***** Records provided *****

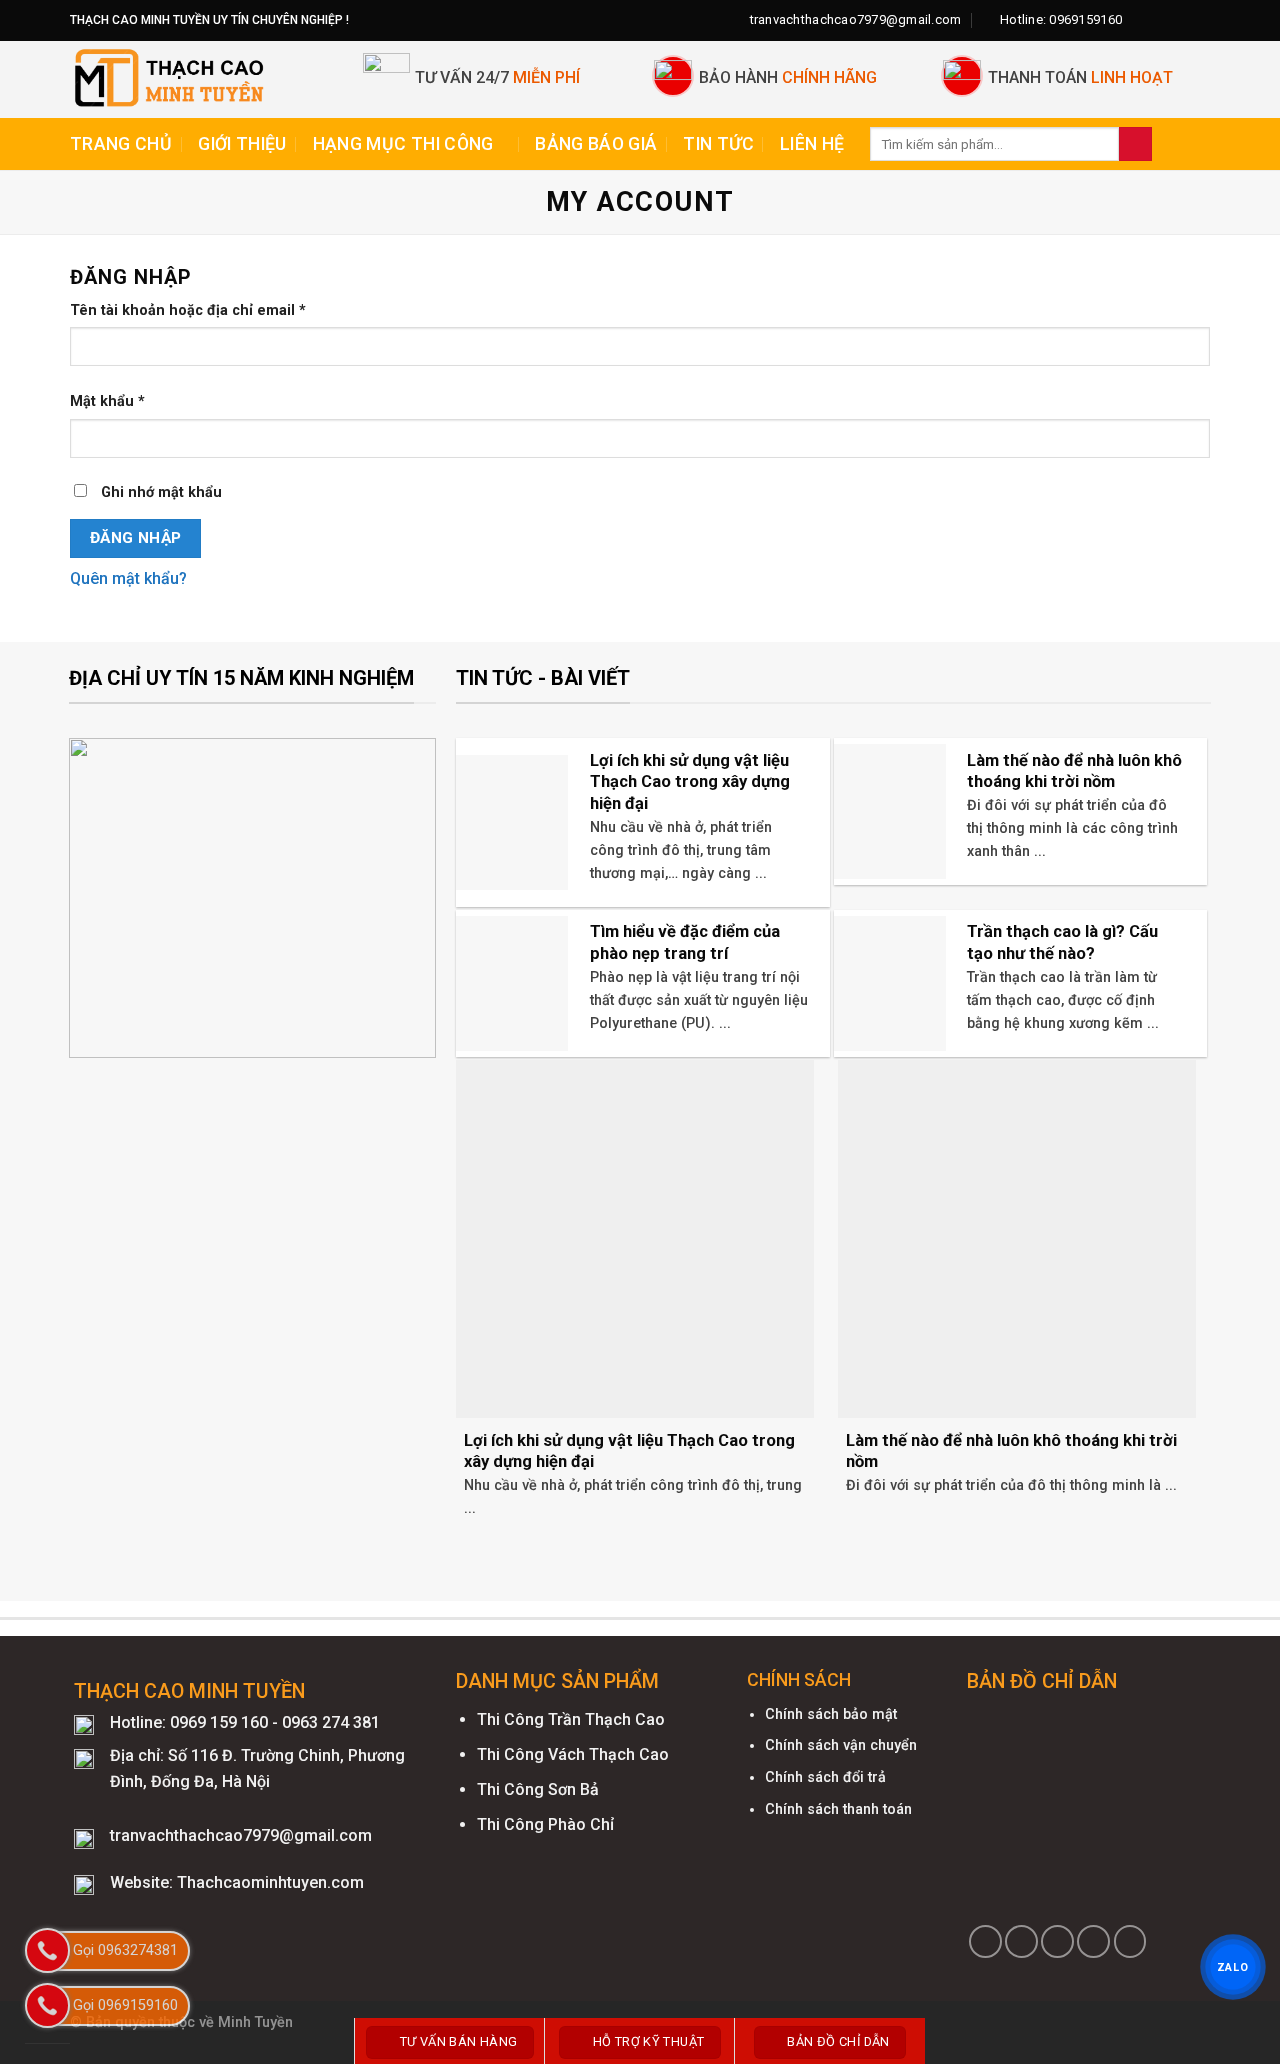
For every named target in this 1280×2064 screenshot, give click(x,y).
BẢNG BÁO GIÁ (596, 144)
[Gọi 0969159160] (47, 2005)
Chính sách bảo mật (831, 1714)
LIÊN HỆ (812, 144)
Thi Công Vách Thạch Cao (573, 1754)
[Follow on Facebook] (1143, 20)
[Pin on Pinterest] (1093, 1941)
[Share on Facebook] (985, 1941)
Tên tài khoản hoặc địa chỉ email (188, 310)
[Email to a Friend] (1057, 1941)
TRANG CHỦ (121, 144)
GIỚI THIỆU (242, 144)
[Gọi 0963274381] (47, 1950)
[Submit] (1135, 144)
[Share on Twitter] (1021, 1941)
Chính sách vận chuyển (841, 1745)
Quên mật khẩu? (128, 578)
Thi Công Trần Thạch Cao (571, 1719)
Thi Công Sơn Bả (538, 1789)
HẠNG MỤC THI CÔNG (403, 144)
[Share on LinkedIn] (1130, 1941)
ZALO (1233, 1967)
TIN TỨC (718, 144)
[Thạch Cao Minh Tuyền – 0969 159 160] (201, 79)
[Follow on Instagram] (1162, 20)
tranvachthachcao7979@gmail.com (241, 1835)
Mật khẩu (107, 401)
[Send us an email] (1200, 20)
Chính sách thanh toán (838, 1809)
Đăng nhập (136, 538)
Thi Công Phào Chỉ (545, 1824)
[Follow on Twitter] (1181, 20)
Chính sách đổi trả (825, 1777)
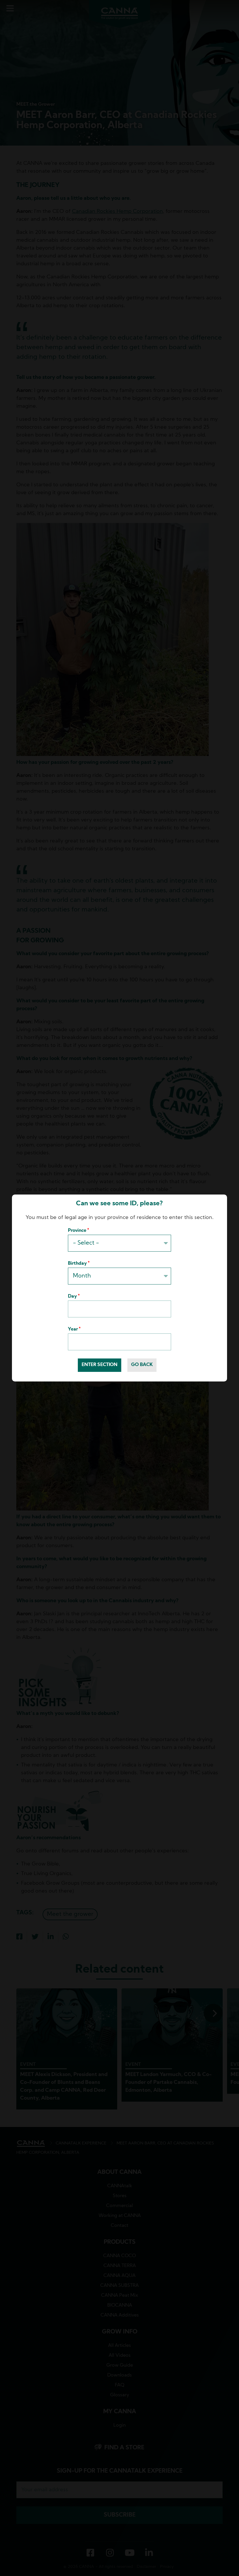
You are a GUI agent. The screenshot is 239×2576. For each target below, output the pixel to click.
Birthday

*****

* [Your objective]:
Write out again only the lines from the line that contains "ZALO (1233, 1967)" through the last line of the records, both ends included, without any of the pictures.

* [Exercise solution]:
ZALO (1233, 1967)
TIN TỨC (718, 144)
[Thạch Cao Minh Tuyền – 0969 159 160] (201, 79)
[Follow on Instagram] (1162, 20)
tranvachthachcao7979@gmail.com (241, 1835)
Mật khẩu (107, 401)
[Send us an email] (1200, 20)
Chính sách thanh toán (838, 1809)
Đăng nhập (136, 538)
Thi Công Phào Chỉ (545, 1824)
[Follow on Twitter] (1181, 20)
Chính sách đổi trả (825, 1777)
You are a GUI agent. The screenshot is 239×2576. For each target below, output the pixel to click.
Birthday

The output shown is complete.